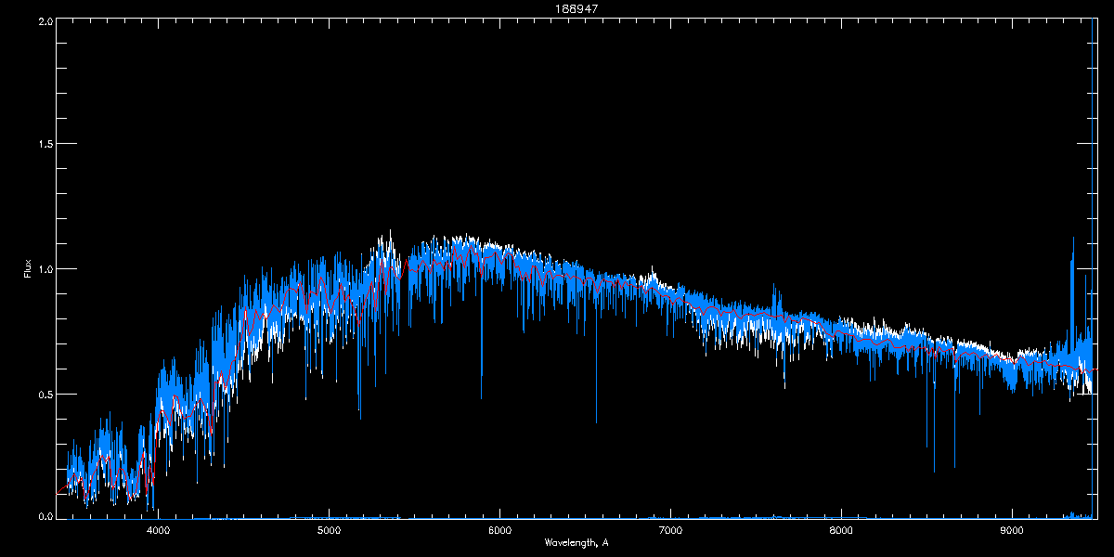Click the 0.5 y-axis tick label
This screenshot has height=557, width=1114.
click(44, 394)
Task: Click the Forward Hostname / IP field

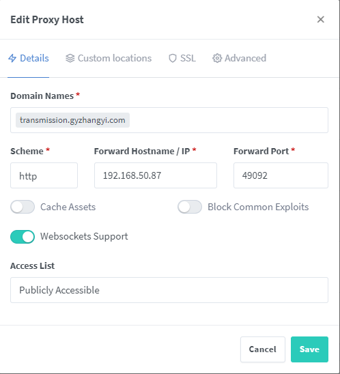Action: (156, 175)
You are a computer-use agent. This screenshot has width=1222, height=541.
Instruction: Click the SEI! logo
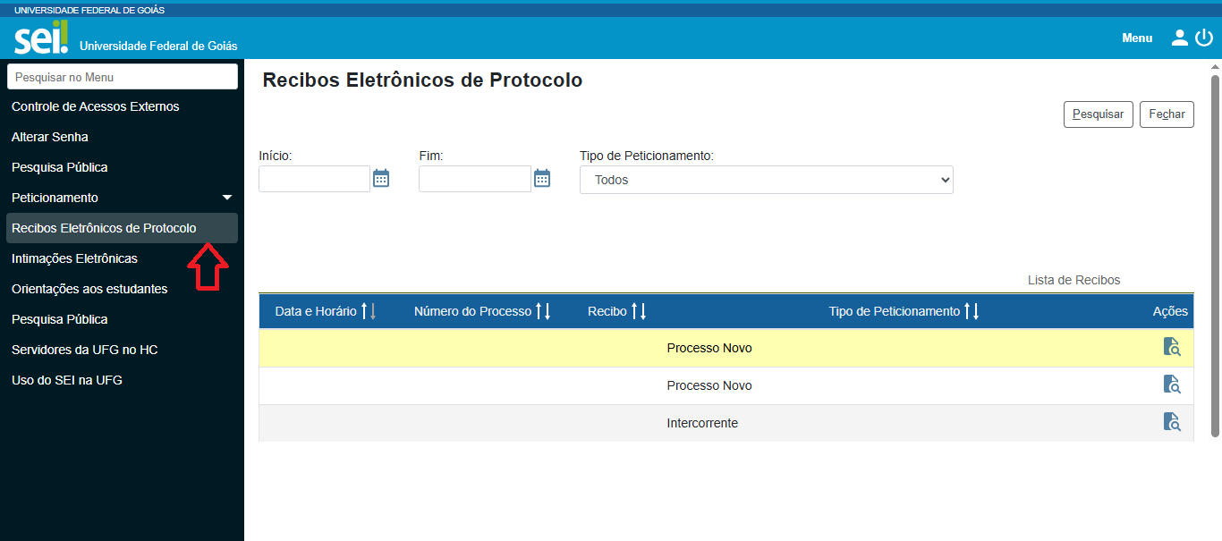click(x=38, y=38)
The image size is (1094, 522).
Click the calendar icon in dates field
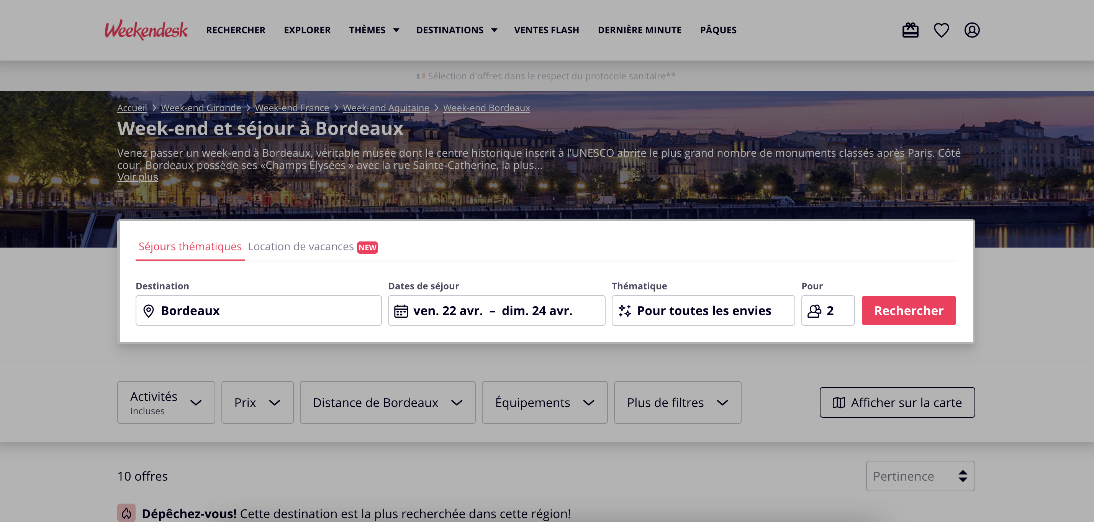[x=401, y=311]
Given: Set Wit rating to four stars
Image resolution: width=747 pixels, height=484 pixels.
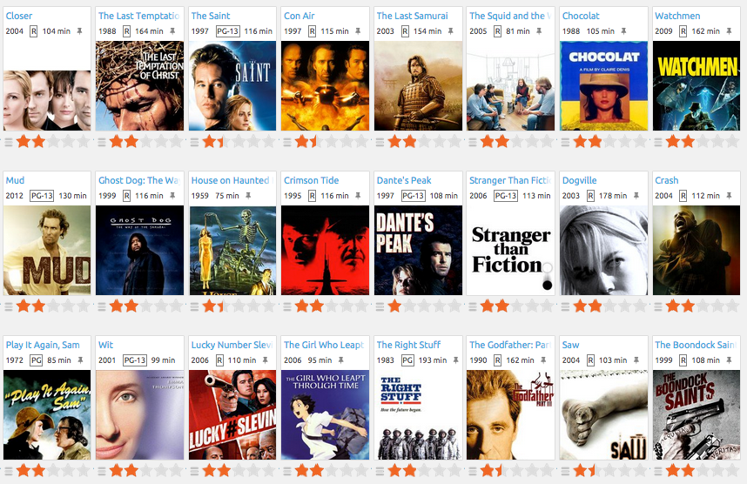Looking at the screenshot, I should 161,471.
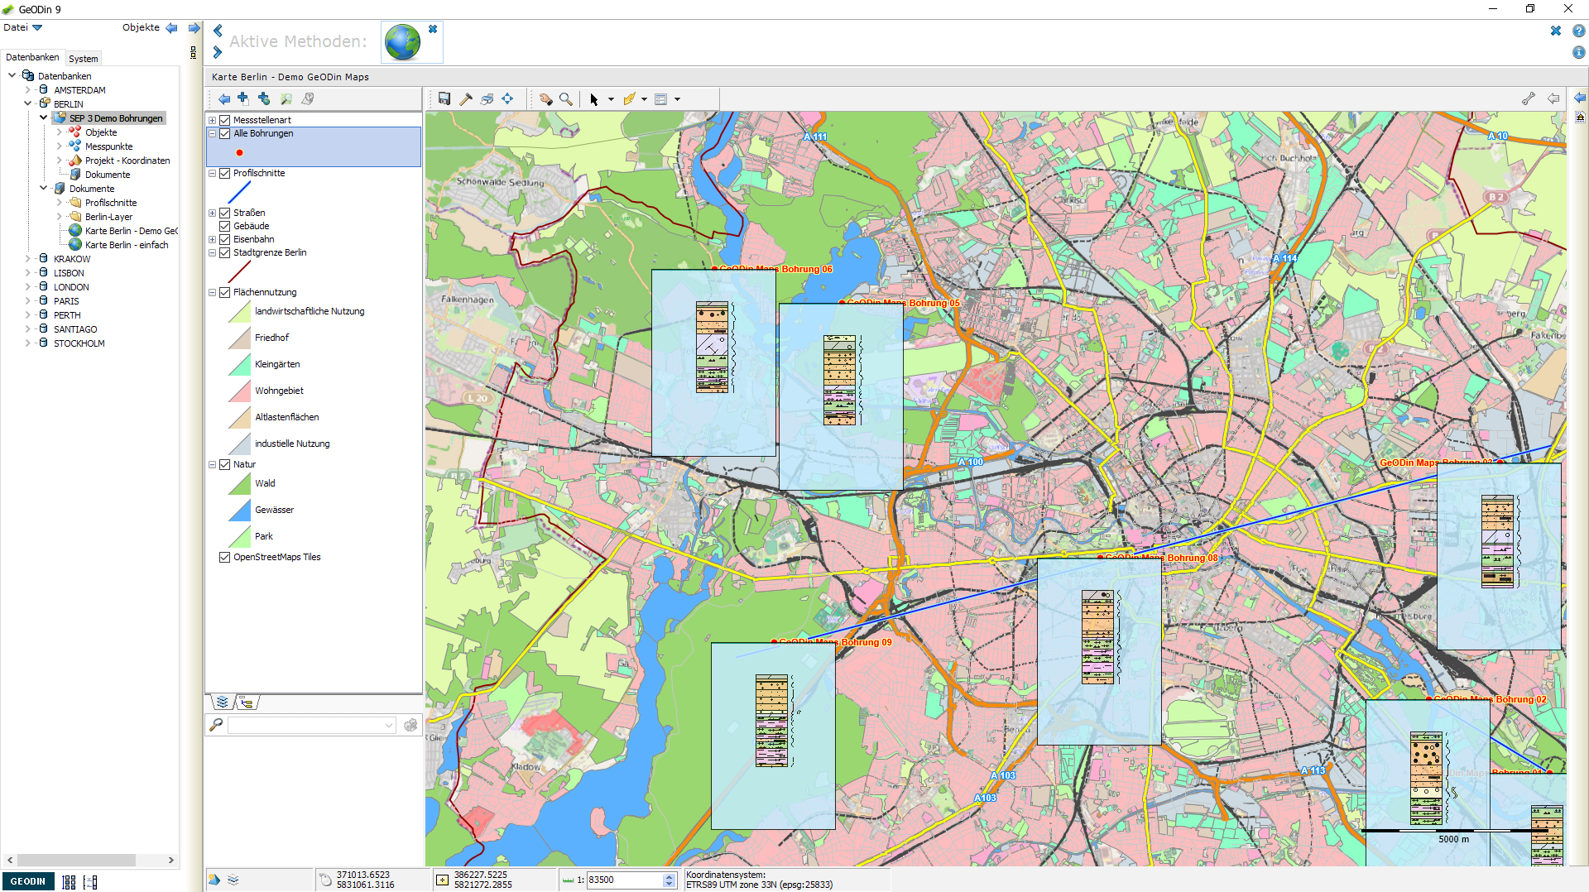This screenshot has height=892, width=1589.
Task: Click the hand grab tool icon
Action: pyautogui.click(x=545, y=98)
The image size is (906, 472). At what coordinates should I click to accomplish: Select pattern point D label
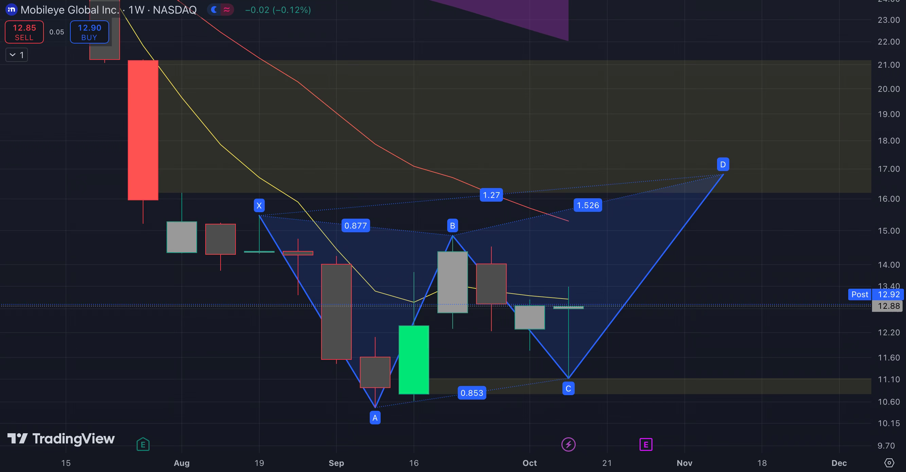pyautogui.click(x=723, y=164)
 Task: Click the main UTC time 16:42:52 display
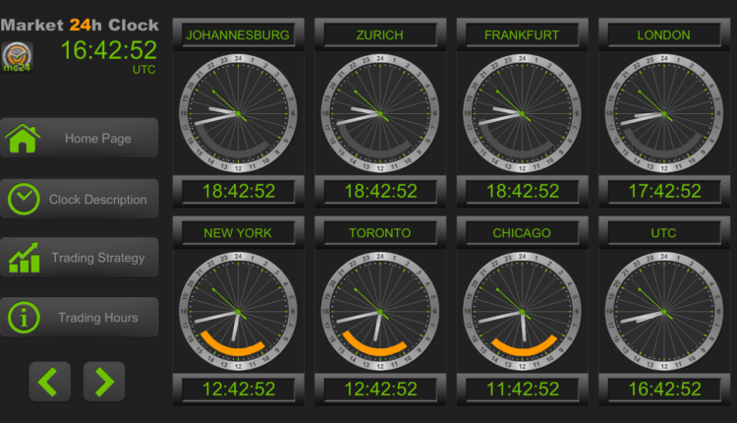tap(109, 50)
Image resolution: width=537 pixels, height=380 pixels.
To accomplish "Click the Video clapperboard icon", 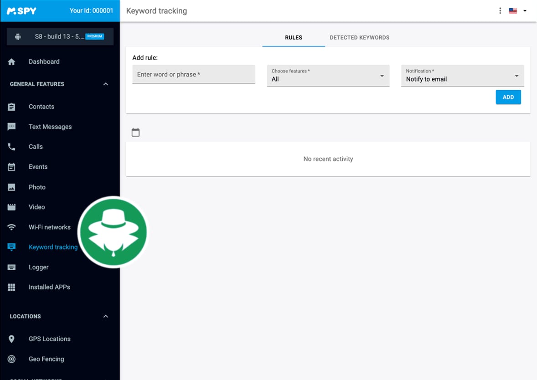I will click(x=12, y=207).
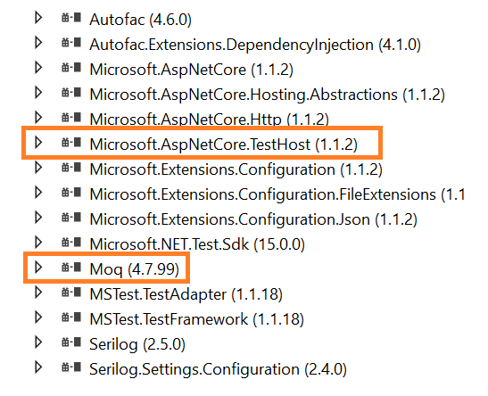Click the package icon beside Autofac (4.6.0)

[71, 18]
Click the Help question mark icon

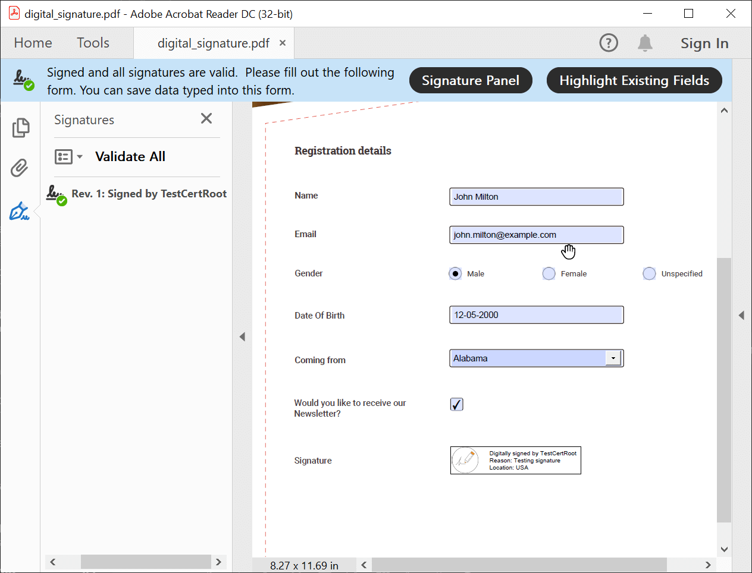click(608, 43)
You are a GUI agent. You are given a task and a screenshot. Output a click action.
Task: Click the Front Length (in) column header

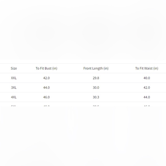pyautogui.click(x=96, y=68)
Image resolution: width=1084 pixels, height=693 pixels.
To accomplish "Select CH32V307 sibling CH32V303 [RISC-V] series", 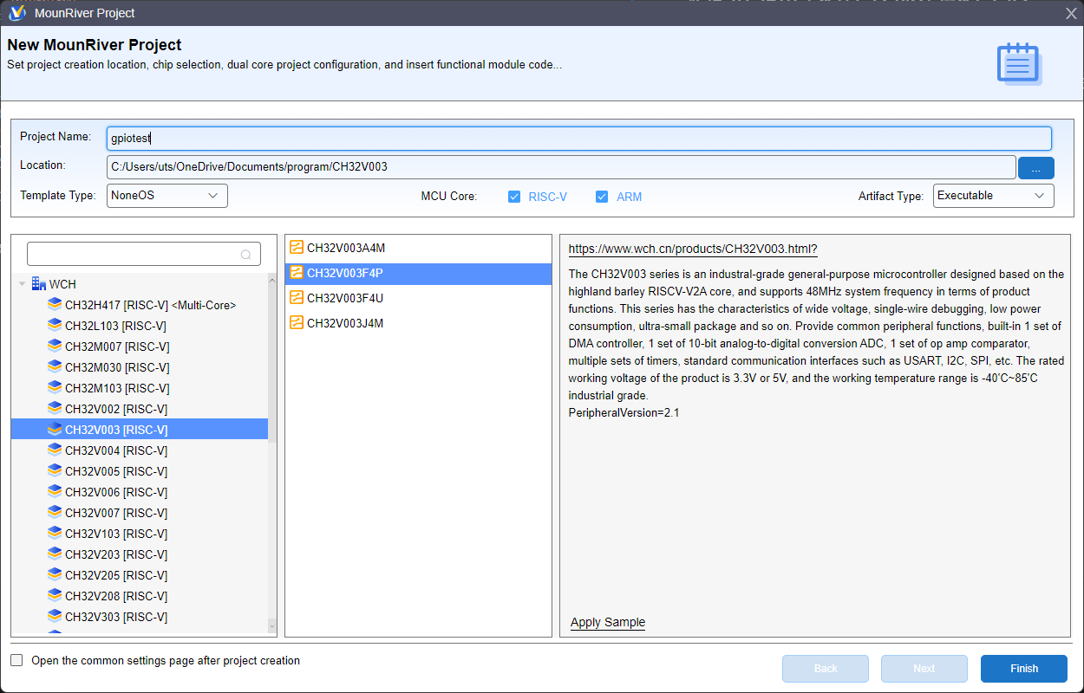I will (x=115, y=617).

★ ★ ★ ★

(Problem details): Gather every line of the data above that contains the string "agent", reproducing each line in full.

(Solution for this exercise):
You are a computer-use agent. This screenshot has width=1222, height=541.
You are a GUI agent. You are given a task and a screenshot. Output a click action.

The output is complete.